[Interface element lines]
━━━━
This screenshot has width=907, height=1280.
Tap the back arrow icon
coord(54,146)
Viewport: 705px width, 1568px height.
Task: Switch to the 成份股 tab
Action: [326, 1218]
━━━━
### Challenge
Rewrite these lines, switching "back arrow" to "return arrow" and leaving everything else as it is.

### Exercise result
This screenshot has width=907, height=1280.
Tap the return arrow icon
coord(54,146)
Viewport: 705px width, 1568px height.
Task: Switch to the 成份股 tab
Action: [326, 1218]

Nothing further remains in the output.